== TASK MATERIAL

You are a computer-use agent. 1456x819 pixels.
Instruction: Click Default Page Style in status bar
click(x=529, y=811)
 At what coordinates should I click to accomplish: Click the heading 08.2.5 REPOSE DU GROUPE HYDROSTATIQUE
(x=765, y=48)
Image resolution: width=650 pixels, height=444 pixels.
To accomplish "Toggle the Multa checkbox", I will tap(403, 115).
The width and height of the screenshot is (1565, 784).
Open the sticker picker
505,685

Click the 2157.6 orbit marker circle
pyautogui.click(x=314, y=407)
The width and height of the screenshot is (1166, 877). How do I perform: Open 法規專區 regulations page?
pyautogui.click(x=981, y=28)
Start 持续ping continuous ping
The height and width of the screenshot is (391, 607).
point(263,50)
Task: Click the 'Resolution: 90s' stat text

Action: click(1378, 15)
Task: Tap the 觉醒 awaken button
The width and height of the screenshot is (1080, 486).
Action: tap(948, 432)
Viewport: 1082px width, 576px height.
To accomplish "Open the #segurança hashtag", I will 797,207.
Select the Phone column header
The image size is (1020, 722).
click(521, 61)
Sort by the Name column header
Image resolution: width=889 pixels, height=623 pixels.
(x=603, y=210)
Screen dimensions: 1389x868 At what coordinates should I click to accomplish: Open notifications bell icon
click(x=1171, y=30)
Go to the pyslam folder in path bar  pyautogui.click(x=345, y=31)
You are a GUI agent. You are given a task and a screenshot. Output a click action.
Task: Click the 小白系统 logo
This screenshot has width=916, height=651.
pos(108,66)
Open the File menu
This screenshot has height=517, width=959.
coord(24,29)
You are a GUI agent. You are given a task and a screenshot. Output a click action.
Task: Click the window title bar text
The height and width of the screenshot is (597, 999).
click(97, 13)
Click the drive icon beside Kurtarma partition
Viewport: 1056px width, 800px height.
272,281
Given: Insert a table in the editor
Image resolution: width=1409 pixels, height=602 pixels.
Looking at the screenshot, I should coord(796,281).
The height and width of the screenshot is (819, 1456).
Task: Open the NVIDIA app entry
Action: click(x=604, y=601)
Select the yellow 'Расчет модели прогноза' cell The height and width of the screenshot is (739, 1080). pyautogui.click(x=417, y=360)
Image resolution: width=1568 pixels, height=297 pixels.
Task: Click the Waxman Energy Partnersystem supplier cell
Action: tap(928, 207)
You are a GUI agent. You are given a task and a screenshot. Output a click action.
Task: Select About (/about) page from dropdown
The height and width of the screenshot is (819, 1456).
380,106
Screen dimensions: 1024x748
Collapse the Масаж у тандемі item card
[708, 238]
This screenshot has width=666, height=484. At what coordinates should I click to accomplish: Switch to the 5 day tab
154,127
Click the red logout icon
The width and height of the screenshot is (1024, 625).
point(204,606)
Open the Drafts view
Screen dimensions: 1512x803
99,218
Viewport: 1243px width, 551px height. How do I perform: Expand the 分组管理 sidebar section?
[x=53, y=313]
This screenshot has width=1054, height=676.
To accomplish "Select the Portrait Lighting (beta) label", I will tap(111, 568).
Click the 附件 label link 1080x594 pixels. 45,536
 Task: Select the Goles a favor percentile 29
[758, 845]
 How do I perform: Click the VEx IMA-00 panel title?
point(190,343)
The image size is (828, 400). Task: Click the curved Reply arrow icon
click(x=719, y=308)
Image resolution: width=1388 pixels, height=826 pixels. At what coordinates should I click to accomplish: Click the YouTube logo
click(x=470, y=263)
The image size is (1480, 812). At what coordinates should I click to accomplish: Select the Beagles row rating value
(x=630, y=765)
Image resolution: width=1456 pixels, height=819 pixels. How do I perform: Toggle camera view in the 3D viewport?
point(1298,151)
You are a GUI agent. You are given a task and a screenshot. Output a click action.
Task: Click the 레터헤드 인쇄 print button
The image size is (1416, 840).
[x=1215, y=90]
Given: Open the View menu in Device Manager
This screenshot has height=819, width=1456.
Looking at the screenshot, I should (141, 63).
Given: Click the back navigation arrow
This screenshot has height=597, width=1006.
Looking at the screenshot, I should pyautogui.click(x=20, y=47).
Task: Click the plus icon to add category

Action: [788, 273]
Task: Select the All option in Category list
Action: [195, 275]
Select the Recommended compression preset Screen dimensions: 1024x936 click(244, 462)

====

## YOUR OBJECTIVE
Turn the lines above into a numbered list, skipping any blank lines.

## IN RESPONSE
1. You are a computer-use agent. 1456x819 pixels.
2. Instruction: Click Default Page Style in status bar
3. click(x=529, y=811)
4.  At what coordinates should I click to accomplish: Click the heading 08.2.5 REPOSE DU GROUPE HYDROSTATIQUE
5. (x=765, y=48)
6. Image resolution: width=650 pixels, height=444 pixels.
7. To accomplish "Toggle the Multa checkbox", I will tap(403, 115).
8. The width and height of the screenshot is (1565, 784).
9. Open the sticker picker
10. 505,685
11. Click the 2157.6 orbit marker circle
12. pyautogui.click(x=314, y=407)
13. The width and height of the screenshot is (1166, 877). How do I perform: Open 法規專區 regulations page?
14. pyautogui.click(x=981, y=28)
15. Start 持续ping continuous ping
16. The height and width of the screenshot is (391, 607).
17. point(263,50)
18. Task: Click the 'Resolution: 90s' stat text
19. Action: click(1378, 15)
20. Task: Tap the 觉醒 awaken button
21. The width and height of the screenshot is (1080, 486).
22. Action: tap(948, 432)
23. Viewport: 1082px width, 576px height.
24. To accomplish "Open the #segurança hashtag", I will 797,207.
25. Select the Phone column header
26. The image size is (1020, 722).
27. click(521, 61)
28. Sort by the Name column header
29. Image resolution: width=889 pixels, height=623 pixels.
30. (x=603, y=210)
31. Screen dimensions: 1389x868 At what coordinates should I click to accomplish: Open notifications bell icon
32. click(x=1171, y=30)
33. Go to the pyslam folder in path bar  pyautogui.click(x=345, y=31)
34. You are a GUI agent. You are given a task and a screenshot. Output a click action.
35. Task: Click the 小白系统 logo
36. This screenshot has width=916, height=651.
37. pos(108,66)
38. Open the File menu
39. This screenshot has height=517, width=959.
40. coord(24,29)
41. You are a GUI agent. You are given a task and a screenshot. Output a click action.
42. Task: Click the window title bar text
43. The height and width of the screenshot is (597, 999).
44. click(97, 13)
45. Click the drive icon beside Kurtarma partition
46. Viewport: 1056px width, 800px height.
47. 272,281
48. Given: Insert a table in the editor
49. Image resolution: width=1409 pixels, height=602 pixels.
50. Looking at the screenshot, I should coord(796,281).
51. The height and width of the screenshot is (819, 1456).
52. Task: Open the NVIDIA app entry
53. Action: click(x=604, y=601)
54. Select the yellow 'Расчет модели прогноза' cell The height and width of the screenshot is (739, 1080). pyautogui.click(x=417, y=360)
55. Image resolution: width=1568 pixels, height=297 pixels.
56. Task: Click the Waxman Energy Partnersystem supplier cell
57. Action: tap(928, 207)
58. You are a GUI agent. You are given a task and a screenshot. Output a click action.
59. Task: Select About (/about) page from dropdown
60. The height and width of the screenshot is (819, 1456).
61. 380,106
62. Screen dimensions: 1024x748
63. Collapse the Масаж у тандемі item card
64. [708, 238]
65. This screenshot has width=666, height=484. At what coordinates should I click to accomplish: Switch to the 5 day tab
66. 154,127
67. Click the red logout icon
68. The width and height of the screenshot is (1024, 625).
69. point(204,606)
70. Open the Drafts view
71. Screen dimensions: 1512x803
72. 99,218
73. Viewport: 1243px width, 551px height. How do I perform: Expand the 分组管理 sidebar section?
74. [x=53, y=313]
75. This screenshot has width=1054, height=676.
76. To accomplish "Select the Portrait Lighting (beta) label", I will tap(111, 568).
77. Click the 附件 label link 1080x594 pixels. 45,536
78.  Task: Select the Goles a favor percentile 29
79. [758, 845]
80.  How do I perform: Click the VEx IMA-00 panel title?
81. point(190,343)
82. The image size is (828, 400). Task: Click the curved Reply arrow icon
83. click(x=719, y=308)
84. Image resolution: width=1388 pixels, height=826 pixels. At what coordinates should I click to accomplish: Click the YouTube logo
85. click(x=470, y=263)
86. The image size is (1480, 812). At what coordinates should I click to accomplish: Select the Beagles row rating value
87. (x=630, y=765)
88. Image resolution: width=1456 pixels, height=819 pixels. How do I perform: Toggle camera view in the 3D viewport?
89. point(1298,151)
90. You are a GUI agent. You are given a task and a screenshot. Output a click action.
91. Task: Click the 레터헤드 인쇄 print button
92. The image size is (1416, 840).
93. [x=1215, y=90]
94. Given: Open the View menu in Device Manager
95. This screenshot has height=819, width=1456.
96. Looking at the screenshot, I should (141, 63).
97. Given: Click the back navigation arrow
98. This screenshot has height=597, width=1006.
99. Looking at the screenshot, I should pyautogui.click(x=20, y=47).
100. Task: Click the plus icon to add category
101. Action: [788, 273]
102. Task: Select the All option in Category list
103. Action: [195, 275]
104. Select the Recommended compression preset Screen dimensions: 1024x936 click(244, 462)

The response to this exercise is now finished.